Situação particularmente difícil é a de resíduos da construção civil, o chamado “entulho”, que equivale a, no mínimo, 50%, talvez 70%, dos resíduos sólidos urbanos. Na média nacional, seria meia tonelada anual por habitante (Página 22, 29/3/2012). Em Salvador chegam a 60% do total; em Goiânia, a 55%; no Distrito Federal, a 50%. É área que se complica a cada dia, inclusive por causa da obsolescência de padrões e materiais de construção.
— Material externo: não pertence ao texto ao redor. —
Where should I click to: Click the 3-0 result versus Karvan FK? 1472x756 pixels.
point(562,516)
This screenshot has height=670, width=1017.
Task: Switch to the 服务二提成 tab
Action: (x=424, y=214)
Em muitos lugares, estes últimos já não resistem aos chamados eventos extremos na área do clima. Construções vêm abaixo, apresentam rachaduras, até mesmo em áreas “nobres”, como aconteceu recentemente na Rua Barão da Torre, em Ipanema, no Rio.
Há quem pense que o caminho está na incineração do lixo, embora especialistas mostrem que é um desperdício, um processo muito caro (com temperaturas acima de 900 graus Celsius, para evitar a emissão de dioxinas e furanos, cancerígenos) e com dependência eterna de lixo. A questão das dioxinas e dos furanos, por exemplo, já está em questão em Délhi, na Índia, onde um comitê do Centro de Poluição acusou níveis dos dois elementos 30 vezes acima dos limites permitidos por lei na incineração de 1950 toneladas diárias.
Não faltam motivos para atribulações, vindas até de áreas surpreendentes. No Canadá, por exemplo, estudos de especialistas (Tyler Hamilton, 13/5) dizem que sob o solo da América do Norte estão 800 mil quilômetros de oleodutos desativados, que resíduos podem ser condutos para contaminantes. Outros especialistas dizem que tudo pode ser reaproveitado. Quem se habilita?